The Super Guarantee (Administration) Act Super requires a certain proportion of “ordinary time earnings” be paid into super each quarter.

In 2013-14 – the latest year for which statistics are publicly available and therefore the year included in the report – the guarantee was 9.25 per cent. It is now 9.5 per cent.

The report also says the ATO should get more money for compliance activity and ISA will lobby for its members – super funds – to be allowed to recover unpaid super on behalf of their members.

Where employers do not pay adequate SG contributions to the employee’s nominated fund on time, they may be liable for a SG charge.

In 2014-15 the ATO raised $735 million in SG charges and collected $379 million. Last week the Senate agreed to hold an inquiry into unpaid super.

“Despite improvements in their handling, the ATO remains insufficiently resourced to effectively investigate reports of non-compliance,” the report said.

In a report last year, the Auditor-General noted that that the ATO only collected about half of the super non-payments it identified.
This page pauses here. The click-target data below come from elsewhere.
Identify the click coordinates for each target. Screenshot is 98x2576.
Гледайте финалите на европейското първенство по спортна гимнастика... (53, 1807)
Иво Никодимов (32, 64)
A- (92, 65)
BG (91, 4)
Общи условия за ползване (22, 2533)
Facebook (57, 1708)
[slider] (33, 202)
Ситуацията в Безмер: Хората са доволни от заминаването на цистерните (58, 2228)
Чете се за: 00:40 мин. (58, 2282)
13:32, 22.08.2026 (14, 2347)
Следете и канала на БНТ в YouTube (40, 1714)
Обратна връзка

“The ATO’s own internal risk assessment indicates that as many as 11 to 20 per cent of employers could be non-compliant with their SG obligations, and that non-compliance is ‘endemic’, especially in small businesses and industries where a large number of cash transactions and contracting arrangements occur,” the Auditor-General said.

“Importantly, this non-compliance primarily affects lower paid employees and those are the most likely to rely on the age pension in later years.”

The ISA report incorporates work by Tria Investment Partners that found 277,000 workers in the cash economy did not receive their full super entitlement in 2014, a loss of $800 million.